▶ **Task item**
Please copy, exactly as written, the span from the first line below to the line that contains "Thông tin tòa soạn (201, 2570)", including both, and skip the pictures.

Start of Records shown

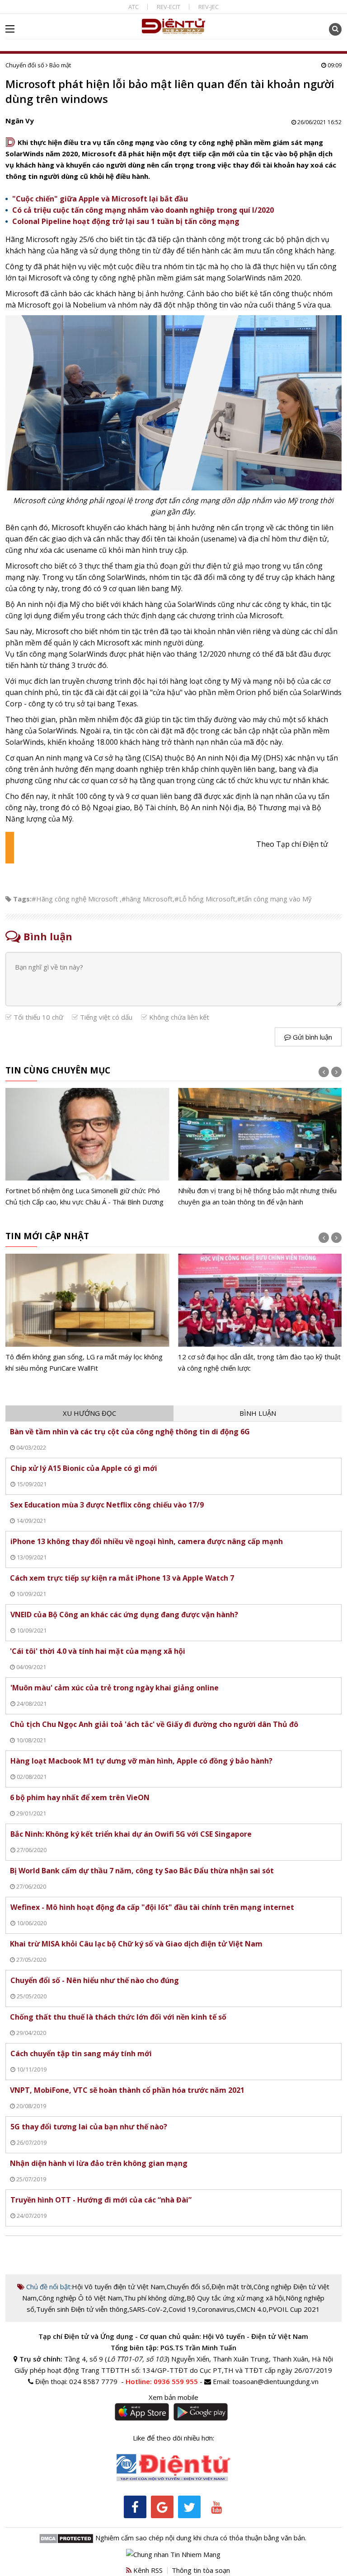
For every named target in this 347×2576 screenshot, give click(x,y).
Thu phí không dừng (154, 2297)
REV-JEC (208, 7)
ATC (133, 7)
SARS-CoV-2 (148, 2309)
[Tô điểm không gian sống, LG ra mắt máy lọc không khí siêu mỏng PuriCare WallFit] (87, 1313)
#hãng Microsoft (147, 898)
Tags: (22, 898)
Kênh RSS (147, 2570)
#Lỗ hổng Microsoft (204, 898)
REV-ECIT (168, 7)
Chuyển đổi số (24, 65)
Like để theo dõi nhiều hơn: (173, 2437)
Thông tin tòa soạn (201, 2570)
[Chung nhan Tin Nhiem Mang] (173, 2553)
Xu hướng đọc (89, 1413)
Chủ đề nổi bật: (48, 2286)
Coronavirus (215, 2309)
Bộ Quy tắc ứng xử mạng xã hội (235, 2297)
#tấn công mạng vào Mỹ (274, 898)
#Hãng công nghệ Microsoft (76, 898)
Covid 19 (182, 2309)
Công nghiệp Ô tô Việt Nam (80, 2297)
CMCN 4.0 (251, 2309)
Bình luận (257, 1413)
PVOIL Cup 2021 (294, 2309)
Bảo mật (60, 65)
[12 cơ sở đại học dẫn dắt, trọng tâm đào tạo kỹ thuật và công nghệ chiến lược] (260, 1313)
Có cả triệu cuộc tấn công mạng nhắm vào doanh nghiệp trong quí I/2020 (143, 210)
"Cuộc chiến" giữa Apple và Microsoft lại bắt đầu (100, 199)
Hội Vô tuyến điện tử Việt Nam (118, 2286)
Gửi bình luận (311, 1036)
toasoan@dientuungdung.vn (275, 2381)
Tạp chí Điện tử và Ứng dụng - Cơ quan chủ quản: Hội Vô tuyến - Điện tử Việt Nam (173, 2336)
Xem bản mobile (173, 2397)
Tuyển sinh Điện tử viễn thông (81, 2309)
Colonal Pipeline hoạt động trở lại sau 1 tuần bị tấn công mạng (125, 221)
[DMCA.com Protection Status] (66, 2537)
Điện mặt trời (231, 2286)
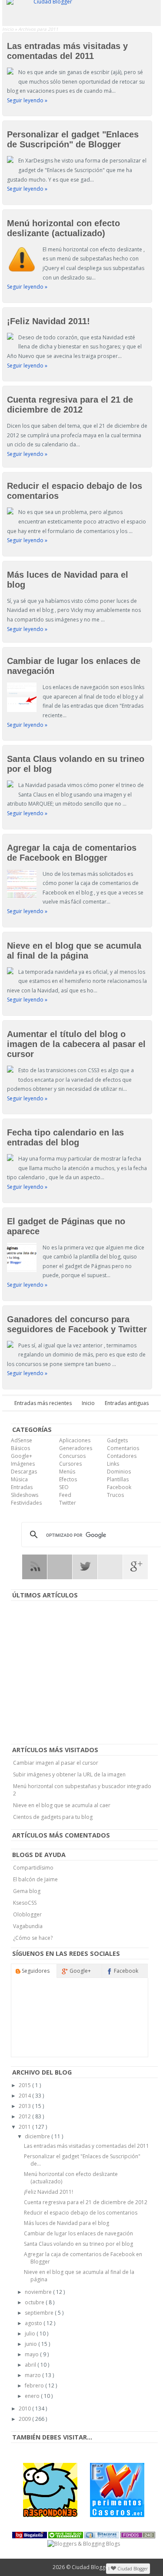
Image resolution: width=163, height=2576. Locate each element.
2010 (25, 2408)
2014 (25, 2095)
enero (33, 2396)
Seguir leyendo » (27, 100)
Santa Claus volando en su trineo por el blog (78, 2243)
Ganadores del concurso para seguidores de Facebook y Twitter (77, 1324)
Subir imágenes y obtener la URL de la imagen (69, 1774)
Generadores (75, 1448)
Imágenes (23, 1463)
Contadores (121, 1456)
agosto (34, 2323)
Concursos (72, 1456)
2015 (25, 2085)
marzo (33, 2375)
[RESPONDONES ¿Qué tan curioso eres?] (50, 2490)
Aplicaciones (74, 1440)
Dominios (119, 1471)
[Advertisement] (84, 1673)
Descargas (24, 1471)
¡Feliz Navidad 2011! (48, 321)
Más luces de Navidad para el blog (66, 2223)
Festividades (26, 1502)
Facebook (119, 1487)
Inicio (8, 29)
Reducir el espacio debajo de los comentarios (80, 2212)
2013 (25, 2106)
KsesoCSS (25, 1902)
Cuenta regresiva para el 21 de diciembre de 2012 (70, 404)
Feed (65, 1495)
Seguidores (35, 1970)
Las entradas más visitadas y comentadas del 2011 (67, 51)
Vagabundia (28, 1926)
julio (31, 2333)
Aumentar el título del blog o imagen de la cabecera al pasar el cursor (76, 1044)
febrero (35, 2385)
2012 (25, 2116)
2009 (25, 2419)
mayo (32, 2354)
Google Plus (135, 1567)
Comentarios (123, 1448)
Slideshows (24, 1495)
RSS (34, 1567)
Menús (67, 1471)
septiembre (40, 2312)
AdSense (21, 1440)
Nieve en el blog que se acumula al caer (61, 1805)
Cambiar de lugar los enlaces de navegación (78, 2233)
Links (113, 1463)
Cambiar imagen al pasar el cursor (55, 1762)
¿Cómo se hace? (33, 1938)
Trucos (115, 1495)
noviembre (39, 2292)
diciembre (38, 2136)
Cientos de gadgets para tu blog (53, 1817)
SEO (64, 1487)
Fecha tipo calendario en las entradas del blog (65, 1137)
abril (31, 2364)
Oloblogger (27, 1914)
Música (19, 1479)
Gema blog (26, 1891)
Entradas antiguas (127, 1403)
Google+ (21, 1456)
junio (31, 2344)
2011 (25, 2126)
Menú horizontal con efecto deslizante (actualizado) (63, 228)
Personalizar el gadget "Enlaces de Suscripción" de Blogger (73, 139)
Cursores (70, 1463)
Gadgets (117, 1440)
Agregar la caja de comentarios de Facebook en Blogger (71, 852)
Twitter (67, 1502)
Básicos (20, 1448)
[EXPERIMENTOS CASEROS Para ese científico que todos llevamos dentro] (117, 2490)
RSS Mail (59, 1567)
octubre (35, 2302)
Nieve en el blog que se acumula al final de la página (74, 950)
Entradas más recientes (43, 1403)
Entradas (22, 1487)
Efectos (68, 1479)
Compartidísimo (33, 1867)
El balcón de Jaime (35, 1879)
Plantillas (118, 1479)
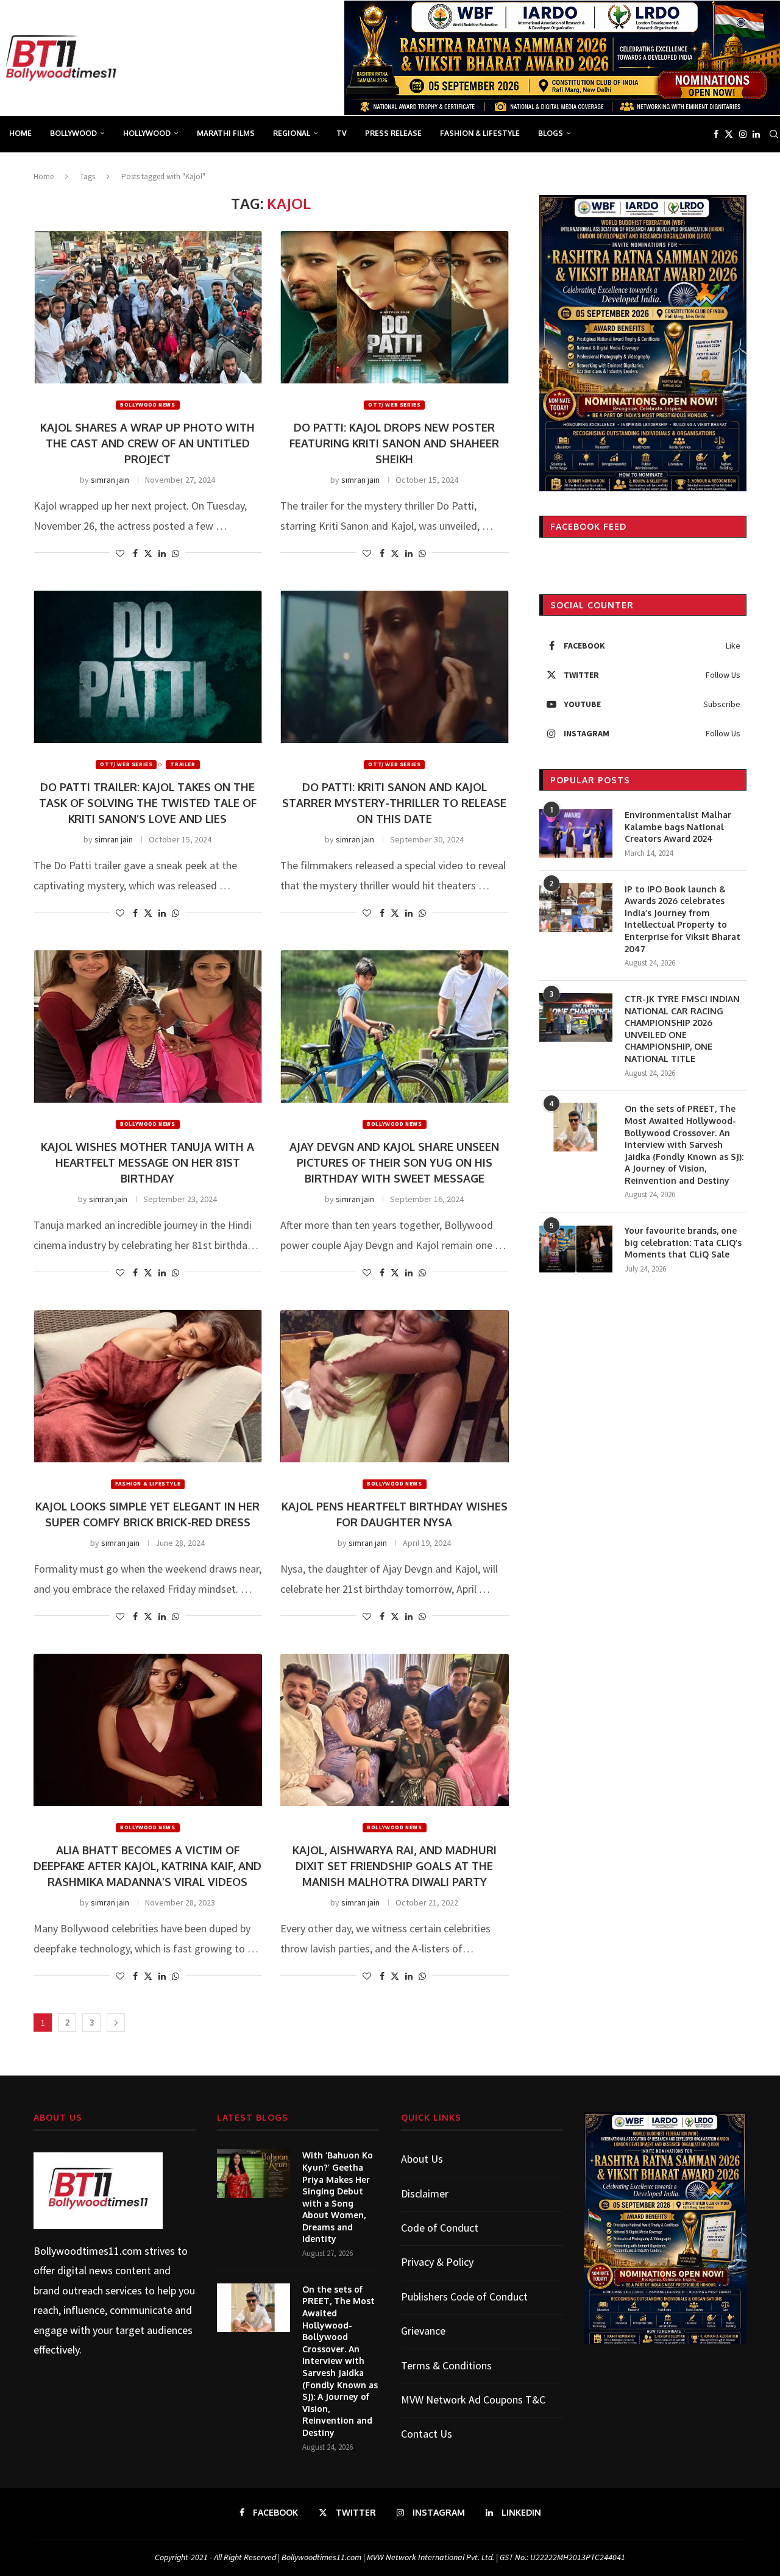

End of Records shown

▶ **Response**
For every named target in this 347×2576 screenshot, give click(x,y).
Thu phí không dừng (154, 2297)
REV-JEC (208, 7)
ATC (133, 7)
SARS-CoV-2 (148, 2309)
[Tô điểm không gian sống, LG ra mắt máy lọc không khí siêu mỏng PuriCare WallFit] (87, 1313)
#hãng Microsoft (147, 898)
Tags: (22, 898)
Kênh RSS (147, 2570)
#Lỗ hổng Microsoft (204, 898)
REV-ECIT (168, 7)
Chuyển đổi số (24, 65)
Like để theo dõi nhiều hơn: (173, 2437)
Thông tin tòa soạn (201, 2570)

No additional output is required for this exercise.